Il recupero di competitività non può che avvenire attraverso gli investimenti in R&S che si possono realizzare con l'innovazione tecnologica, purtroppo dimensioni, scarso capitale proprio e sovente inefficienze manageriali, spingono a peggiorare la capacità di reggere le difficoltà che, da aprile in poi, sono aggravate dai dazi Trumpiani e da un cambio dollaro così debole da avere perso, da inizio anno, oltre 12 punti sull'euro. L'assestamento del cambio dovrebbe attestarsi sull'euro sull'1,15, troppo alto per reggere insieme cambio e dazi.

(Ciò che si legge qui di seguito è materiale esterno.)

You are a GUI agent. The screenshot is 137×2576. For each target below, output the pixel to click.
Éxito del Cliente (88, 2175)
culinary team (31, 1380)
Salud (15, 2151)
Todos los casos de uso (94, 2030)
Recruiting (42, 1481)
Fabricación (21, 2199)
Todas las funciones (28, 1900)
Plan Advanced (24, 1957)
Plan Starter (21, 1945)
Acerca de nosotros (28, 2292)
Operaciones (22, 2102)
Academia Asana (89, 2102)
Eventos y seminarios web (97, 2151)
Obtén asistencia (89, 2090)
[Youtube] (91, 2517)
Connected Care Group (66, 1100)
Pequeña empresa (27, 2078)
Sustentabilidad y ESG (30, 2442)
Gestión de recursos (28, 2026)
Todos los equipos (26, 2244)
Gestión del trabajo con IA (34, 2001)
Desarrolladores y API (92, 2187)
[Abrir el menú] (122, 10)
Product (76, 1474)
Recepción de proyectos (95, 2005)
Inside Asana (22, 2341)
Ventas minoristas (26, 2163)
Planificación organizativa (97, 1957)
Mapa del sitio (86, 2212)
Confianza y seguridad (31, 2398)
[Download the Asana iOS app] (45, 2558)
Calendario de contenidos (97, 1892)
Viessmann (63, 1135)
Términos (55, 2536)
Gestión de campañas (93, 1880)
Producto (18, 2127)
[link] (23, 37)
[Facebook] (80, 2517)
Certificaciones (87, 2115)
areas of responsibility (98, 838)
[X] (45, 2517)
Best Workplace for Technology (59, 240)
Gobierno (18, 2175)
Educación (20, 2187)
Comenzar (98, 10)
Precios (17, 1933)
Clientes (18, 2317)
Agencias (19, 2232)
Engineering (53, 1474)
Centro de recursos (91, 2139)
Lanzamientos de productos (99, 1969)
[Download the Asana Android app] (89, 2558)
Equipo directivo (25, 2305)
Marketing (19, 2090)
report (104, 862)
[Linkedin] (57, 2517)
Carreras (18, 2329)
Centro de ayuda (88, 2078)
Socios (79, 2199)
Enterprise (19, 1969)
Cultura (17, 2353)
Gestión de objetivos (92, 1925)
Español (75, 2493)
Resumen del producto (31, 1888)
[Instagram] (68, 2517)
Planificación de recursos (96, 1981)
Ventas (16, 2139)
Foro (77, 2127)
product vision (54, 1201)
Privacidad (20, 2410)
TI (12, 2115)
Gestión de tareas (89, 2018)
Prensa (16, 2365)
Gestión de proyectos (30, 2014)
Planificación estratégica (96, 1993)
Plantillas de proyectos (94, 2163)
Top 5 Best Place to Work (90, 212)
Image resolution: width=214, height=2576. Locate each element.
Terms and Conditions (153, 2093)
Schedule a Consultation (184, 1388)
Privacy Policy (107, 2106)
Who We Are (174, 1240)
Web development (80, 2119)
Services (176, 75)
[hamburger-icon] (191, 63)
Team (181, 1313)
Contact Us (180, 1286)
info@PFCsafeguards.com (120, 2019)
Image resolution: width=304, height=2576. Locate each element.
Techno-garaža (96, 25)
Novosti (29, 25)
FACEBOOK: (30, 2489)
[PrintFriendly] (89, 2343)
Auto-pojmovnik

Difficile ritenere qualunque supporto pubblico, se non in molte decine di miliardi di euro, di essere in grado di ridare impulso all'industria italiana, servire allora più che finanziare - visto le modeste possibilità - alleggerire le condizioni che rendono debole il sistema produttivo. Tra le prime, per parte rilevante di ogni tipo di produzione , c'è un costo dell'energia, superiore del 50% a quello dei competitor Ue, facile a dirsi, gran rompicapo riuscirci. Il disaccoppiamento tra prezzo del gas e dell'elettricità, tanto sbandierato dalle aziende energivore, è una misura macroeconomica per separare le due voci di prezzo, ovvero di puntare alla separazione del modello in cui i due prezzi vengono distinti con quelli dell'elettricità che sono più stabili e prevedibili, a differenza di quelli del gas.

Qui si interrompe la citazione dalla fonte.